→ PROBLEM TO SOLVE
In the records below, find the line containing "1280x720 pixels.". Output it and every line after it to the end, unchanged, with no pictures.

■ ■ ■ ■

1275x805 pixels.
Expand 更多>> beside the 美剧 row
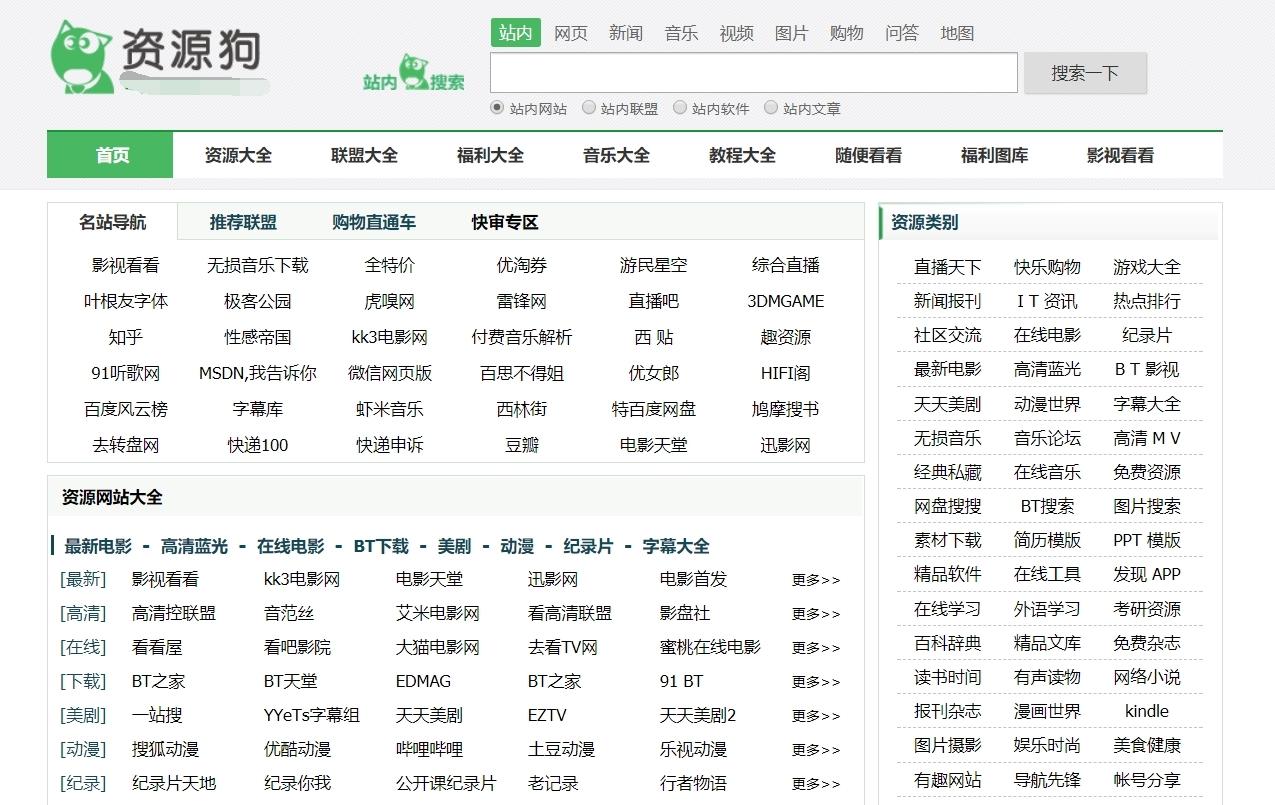814,715
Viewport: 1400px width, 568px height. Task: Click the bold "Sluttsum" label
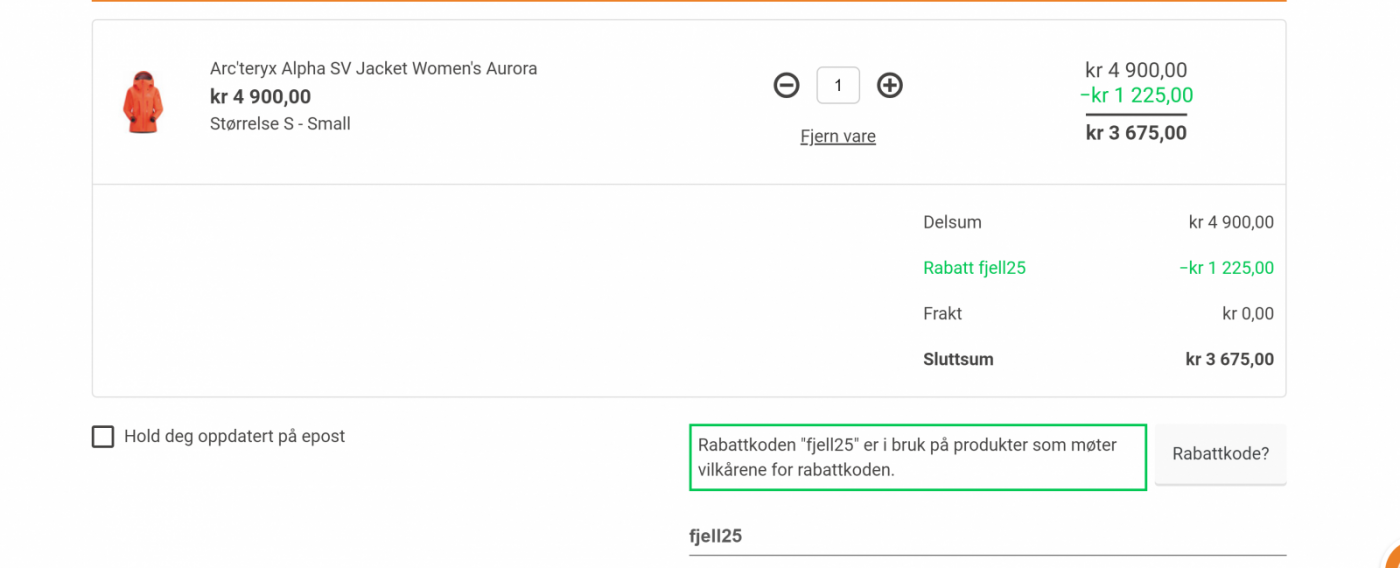958,359
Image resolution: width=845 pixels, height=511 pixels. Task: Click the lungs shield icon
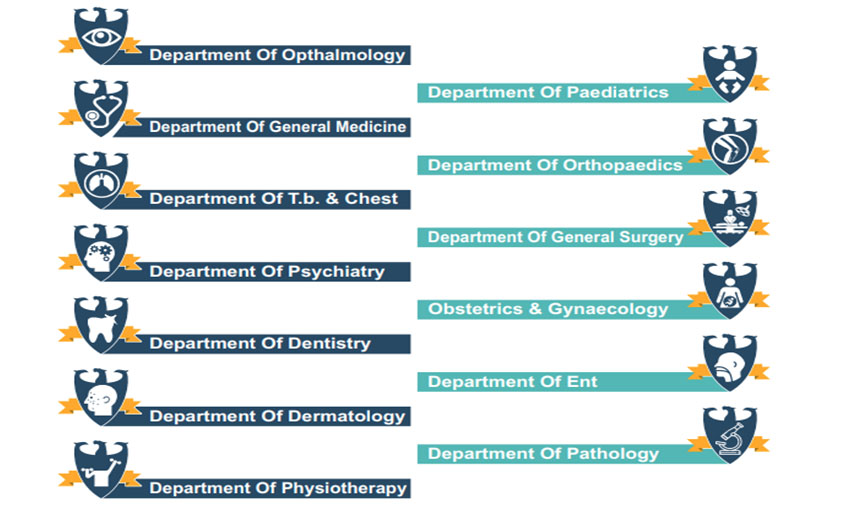pyautogui.click(x=101, y=181)
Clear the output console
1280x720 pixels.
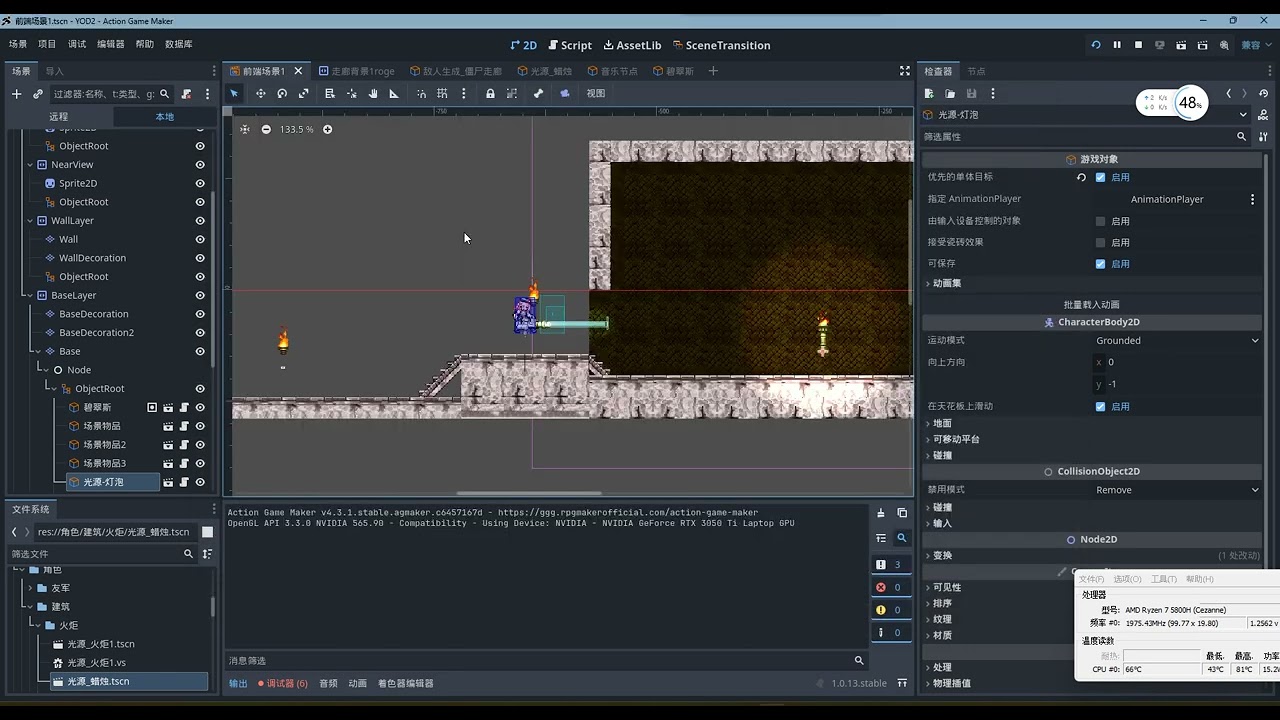coord(881,513)
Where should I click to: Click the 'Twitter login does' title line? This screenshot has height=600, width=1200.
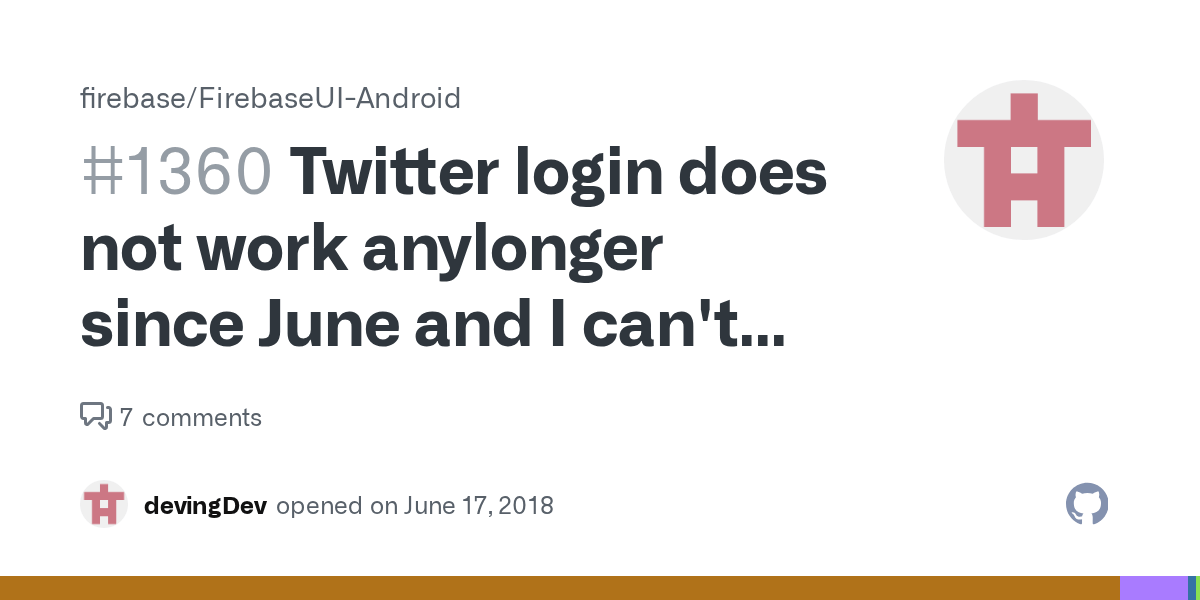[560, 174]
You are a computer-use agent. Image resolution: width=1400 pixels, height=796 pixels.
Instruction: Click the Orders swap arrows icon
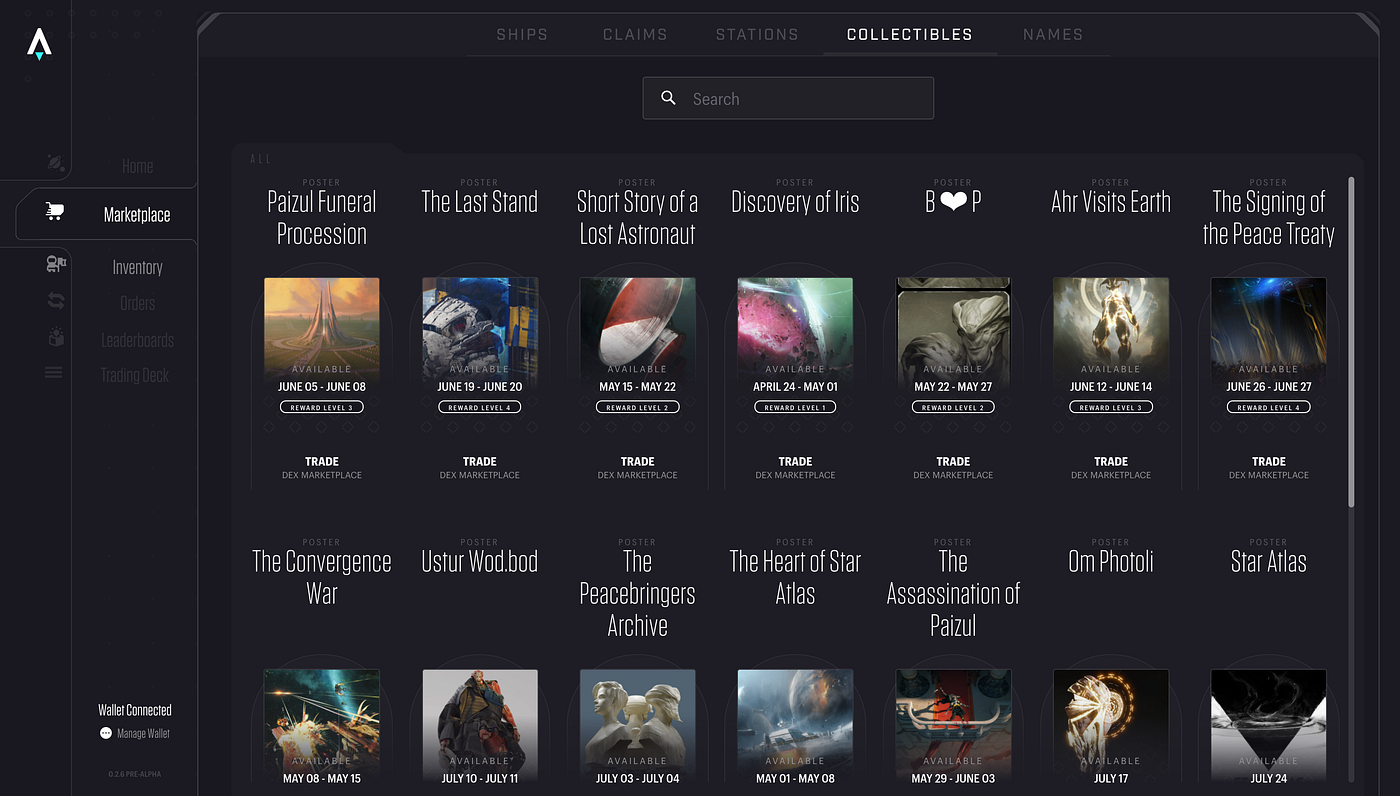click(x=55, y=301)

■ ■ ■ ■

→ YOUR SOLUTION
1280x720 pixels.
coord(881,513)
Where should I click to: Click the 'Twitter login does' title line? This screenshot has height=600, width=1200.
[560, 174]
You are a computer-use agent. Image resolution: width=1400 pixels, height=796 pixels.
Instruction: Click the Orders swap arrows icon
click(x=55, y=301)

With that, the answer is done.